▸ DOCUMENT PASSAGE
Opinion & Analysis
OPINION: My family and I are still adjusting to the local time zone after our trip to America over Christmas. As a result my beloved and I wake up bright-eyed and bushy-tailed at 5am. About 5 minutes later our two youngsters catapult themselves into bed with us, ready to go.
Last Saturday we decided to seize the day by going for an early morning walk along the fabulous Petone foreshore and then breakfasting at one of the eateries in Jackson St.
Petone has undergone a massive reinvigoration over the last decade or so. No longer the poor relation of central Wellington, it's a hip and vibrant place where you can score a great coffee, buy cool retro clothes or catch art house cinema. And despite what provocateurs tell you, the foreshore is still a 100% experience.
We found an inviting looking Jackson St cafe and sat down with some breakfast menus and waited. And waited. And waited. Four minutes later none of the staff had come to take our order or even given us any eye contact. We looked at one another and our 7-year-old- who speaks little, but makes up for it in grit - said: "So are we out of here or what?" We got up and left, and I doubt the staff even noticed.

▸ INFORMATION SHOWN
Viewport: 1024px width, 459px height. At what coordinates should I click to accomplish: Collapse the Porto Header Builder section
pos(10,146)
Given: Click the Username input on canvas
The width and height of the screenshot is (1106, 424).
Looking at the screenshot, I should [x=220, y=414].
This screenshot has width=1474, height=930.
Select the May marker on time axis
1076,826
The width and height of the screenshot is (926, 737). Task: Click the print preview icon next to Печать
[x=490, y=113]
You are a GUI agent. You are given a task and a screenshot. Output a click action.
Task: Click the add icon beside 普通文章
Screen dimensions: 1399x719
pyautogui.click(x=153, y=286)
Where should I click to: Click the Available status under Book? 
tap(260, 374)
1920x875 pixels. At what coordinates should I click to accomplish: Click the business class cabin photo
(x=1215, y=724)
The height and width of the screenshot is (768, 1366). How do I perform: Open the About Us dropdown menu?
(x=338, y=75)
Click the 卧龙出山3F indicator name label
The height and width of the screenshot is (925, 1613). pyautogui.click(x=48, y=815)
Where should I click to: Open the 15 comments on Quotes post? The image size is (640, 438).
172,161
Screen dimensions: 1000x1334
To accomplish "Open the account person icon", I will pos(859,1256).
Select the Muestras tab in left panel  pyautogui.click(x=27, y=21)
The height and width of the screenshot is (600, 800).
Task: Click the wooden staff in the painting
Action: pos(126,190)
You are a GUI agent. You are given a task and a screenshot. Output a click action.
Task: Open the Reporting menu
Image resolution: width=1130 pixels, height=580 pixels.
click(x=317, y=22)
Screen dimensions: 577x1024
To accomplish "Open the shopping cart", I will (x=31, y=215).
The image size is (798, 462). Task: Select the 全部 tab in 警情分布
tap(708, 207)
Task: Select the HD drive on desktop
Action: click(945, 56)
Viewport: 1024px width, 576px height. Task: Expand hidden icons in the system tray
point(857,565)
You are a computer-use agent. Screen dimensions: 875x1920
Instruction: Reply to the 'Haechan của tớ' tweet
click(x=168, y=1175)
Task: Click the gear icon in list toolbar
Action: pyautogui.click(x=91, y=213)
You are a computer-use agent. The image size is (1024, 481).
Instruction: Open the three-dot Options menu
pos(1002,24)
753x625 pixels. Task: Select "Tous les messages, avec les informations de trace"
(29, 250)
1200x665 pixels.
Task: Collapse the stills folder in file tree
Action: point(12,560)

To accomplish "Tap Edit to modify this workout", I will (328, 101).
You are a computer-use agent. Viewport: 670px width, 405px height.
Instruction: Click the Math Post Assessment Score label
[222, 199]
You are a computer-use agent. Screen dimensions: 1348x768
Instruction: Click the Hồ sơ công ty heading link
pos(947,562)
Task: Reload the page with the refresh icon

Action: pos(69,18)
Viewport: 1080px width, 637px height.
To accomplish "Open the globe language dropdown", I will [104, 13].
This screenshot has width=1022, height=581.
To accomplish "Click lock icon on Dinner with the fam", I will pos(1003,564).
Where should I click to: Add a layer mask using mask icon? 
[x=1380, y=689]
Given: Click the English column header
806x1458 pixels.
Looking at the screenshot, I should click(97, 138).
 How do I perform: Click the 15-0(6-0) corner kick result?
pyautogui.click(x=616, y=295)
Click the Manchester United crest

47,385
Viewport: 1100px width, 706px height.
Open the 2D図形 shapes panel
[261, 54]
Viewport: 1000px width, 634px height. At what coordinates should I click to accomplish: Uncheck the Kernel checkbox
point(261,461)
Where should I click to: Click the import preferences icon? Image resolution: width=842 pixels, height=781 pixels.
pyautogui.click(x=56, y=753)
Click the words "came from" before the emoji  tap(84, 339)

▸ WHAT THE TASK REQUIRES
Copy the passage from the opinion piece between "Last Saturday we" and "in Jackson St.", inclusive. Work only from the opinion piece; do not draw on the entries.

▸ ANSWER SECTION
Last Saturday we decided to seize the day by going for an early morning walk along the fabulous Petone foreshore and then breakfasting at one of the eateries in Jackson St.